Meanwhile, numerous political prisoners are still languishing in jails across the smallest country on the African continent.  Included among them is Mr. Amadou Sanneh. (no relation) who was railroaded into Mile II in 2014 because of the prominent position he holds in the leading opposition party - United Democratic Party - and someone touted as the preeminent successor to its current leader, has been conspicuously absent from the list of "pardoned" prisoners.  It is claimed in some quarters (despite his apparent ineligibility due to the arbitrary or deliberate cut-off date of 2013)  that his refusal to accept the conditions attached to his release - such as refraining from politics and not to speak ill of the Dear Leader -  that has led to his staying behind at Mile II.  True or false, his continued incarceration will continue to be a source of tension that will serve as a barometer as to whether a political rapprochement is possible.

4.  Full explanation and/or accounting of the whereabouts of the missing, especially  Alhagie Mamut Ceesay and Ebou Jobe, two Gambian-Americans who disappeared while on a visit to their native Gambia.  Chief Ebrima Manneh, Kanjiba Kanji, and a host of other missing Gambian citizens must also be accounted for.

5.  The bodies of the nine executed prisoners in 2013 and those killed on 30th December 2014 must be released to their loved ones.  The families of these men (and a women) must have closure and without Jammeh releasing their bodies to them for proper burial.

6.  All official pronouncements to date and a comprehensive list of released prisoners must be gazetted in the Government Gazette as official notification of the General Public and concerned parties. 


Friday, July 24, 2015

The economics and the politics of the prisoner release

The Gambia is on the brink of a financial meltdown.  Thanks to the inappropriate policies of a dictatorship that is known more for its incompetence and high level corruption than prudent management of Gambia's fiscal and monetary affairs.

The country's import cover is estimated at less than two months cover which spells hardship for ordinary Gambians because basic staples like rice and flour will be in short supplies in the weeks and months ahead.

An under-performing agriculture sector, the main foreign exchange earner can only add to the problems of a contracting economy that is registering the highest youth unemployment - a major constituent of the regime - in the 21-year history of the regime.

Fiscal indiscipline is the primary cause of the macroeconomic imbalances that have plagued the Gambian economy for close to a decade, attested to by numerous IMF mission reports warning government of out-of-control spending.

● **Dataset content**:
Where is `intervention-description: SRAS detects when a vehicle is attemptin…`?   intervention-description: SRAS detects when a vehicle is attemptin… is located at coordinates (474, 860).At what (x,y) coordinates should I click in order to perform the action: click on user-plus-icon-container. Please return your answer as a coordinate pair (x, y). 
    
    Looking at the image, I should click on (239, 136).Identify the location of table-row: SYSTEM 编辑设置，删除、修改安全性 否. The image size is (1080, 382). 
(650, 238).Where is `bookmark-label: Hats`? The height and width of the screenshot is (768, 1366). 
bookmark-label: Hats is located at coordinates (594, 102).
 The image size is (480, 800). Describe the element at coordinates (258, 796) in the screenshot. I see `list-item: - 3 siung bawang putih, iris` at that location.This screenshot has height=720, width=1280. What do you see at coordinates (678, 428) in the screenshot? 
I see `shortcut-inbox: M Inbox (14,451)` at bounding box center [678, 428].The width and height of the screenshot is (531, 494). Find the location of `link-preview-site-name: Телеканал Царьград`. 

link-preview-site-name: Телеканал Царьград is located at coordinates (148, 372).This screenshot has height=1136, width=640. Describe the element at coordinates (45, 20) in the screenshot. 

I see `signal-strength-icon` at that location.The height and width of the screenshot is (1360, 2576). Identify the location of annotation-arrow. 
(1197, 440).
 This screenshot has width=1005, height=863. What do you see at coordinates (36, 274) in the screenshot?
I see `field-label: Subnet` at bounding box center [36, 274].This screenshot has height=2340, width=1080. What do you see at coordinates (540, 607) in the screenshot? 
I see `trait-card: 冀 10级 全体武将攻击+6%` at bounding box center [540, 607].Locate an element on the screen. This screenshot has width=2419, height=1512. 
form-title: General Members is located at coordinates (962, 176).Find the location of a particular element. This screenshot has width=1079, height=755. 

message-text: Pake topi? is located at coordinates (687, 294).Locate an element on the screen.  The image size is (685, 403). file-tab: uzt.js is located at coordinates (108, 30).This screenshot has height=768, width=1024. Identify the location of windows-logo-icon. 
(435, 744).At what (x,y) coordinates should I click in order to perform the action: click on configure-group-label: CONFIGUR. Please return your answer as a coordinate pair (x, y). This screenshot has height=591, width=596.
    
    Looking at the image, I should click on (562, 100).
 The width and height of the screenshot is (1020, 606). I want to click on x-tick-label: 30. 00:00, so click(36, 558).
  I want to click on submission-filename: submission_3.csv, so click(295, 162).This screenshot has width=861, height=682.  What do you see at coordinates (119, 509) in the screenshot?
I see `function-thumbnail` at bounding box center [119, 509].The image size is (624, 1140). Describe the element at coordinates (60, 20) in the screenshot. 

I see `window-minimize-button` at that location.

● **Task A**: In the text on The Gambia's prisoner release, what is the country's import cover estimated to be?
● **Task B**: Pick up the text on The Gambia's prisoner release where it stops and keep writing.

● **Task output A**: Less than two months of cover.

● **Task output B**:
Government's refusal to heed the warnings led to the ballooning of the domestic debt beyond sustainable levels which eventually led to the Fund proposing a "voluntary" staff monitored program (SMP) in exchange for a bail out, effectively putting The Gambia on a short leash.  Expenditures of a certain level will now have to be pre-approved from Fund headquarters in Washington.

The SMP did come at a steep cost to government because in exchange for the $ 10 million bail out loan from the Fund, they promised to live within their means, limiting domestic borrowing -  used to finance Jammeh's pet projects that will not pass muster with external donors -  to 1% of GDP from the pre-SMP levels that fluctuated between 5% - 10% of GDP.   2016 being an election year, it will be the biggest challenge the regime will face - assuming he runs - because it will not be able to borrow domestically to finance projects and other election-related expenditures from the public trough.  

The regime's money worries was made worse by the European Union's suspension of aid because of the country's poor human rights record where close to $ 36 million has been blocked contingent upon Gambia fulfilling the 17- points demands relating to improvements of its human right record.

The United Nations Human Rights Commission and its Rapporteurs who were denied access to the Mile II prison facilities resulted in a scathing report to the Commission that continues to call for substantive reforms of the penal system, the judiciary and the legislative agenda of the National Assembly among other vexing issues.

Indeed, speculation is rife that the pardoning of over two hundred prisoners - ongoing as we go to press - by Yaya Jammeh is directly linked to the demands of the EU and the UN Human Rights Commission.  By pardoning prisoners, most of whom are military personnel accused of trying to topple the regime, Jammeh is hoping the gesture would have earned him sufficient brownie points for the EU to release some of the development aid.

The release of the parents and relatives of the alleged attackers of State House on the 30th December is seen as relenting to international outcry over their incommunicado detention of women and children whose only crime was to have been related to the accused.

The decision of the EU to withhold development assistance did expose the soft underbelly of a regime that is famous for spewing anti-Western rhetoric that is, at the same time, dependent on the same West for its development program.  With the prisoner release, it is presumed it will free the Mile II prisons facilities, one of the worst in the world, for extensive renovation to humane standards.  

Thursday, July 23, 2015

Gambia to pay Carnegie Minerals over US$ 22 million for breach of contract

Astron/Carnegie, the Australian mining giant has, in a company news release announced that the World Bank's International Center for Settlement of Investment Disputes (ICSID) has awarded damages in its favor.  Carnegie (Gambia) Ltd took The Gambia government to arbitration in 2008 for breach of contract.

For background information leading up to the decision by the ICSID, check hereand here.  You may also want to check this blog, as well, for a complete picture of the story which will end up costing The Gambia several more million before it is all over with.

Total damages awarded to Carnegie Minerals (Gambia) Ltd, a subsidiary of Astron/Carnegie of Australia is in the region of US $ 22 million of which about $ 18 million is for breach of the mining licence by Yaya Jammeh, plus interest and arbitration costs of roughly US$ 1.5 million.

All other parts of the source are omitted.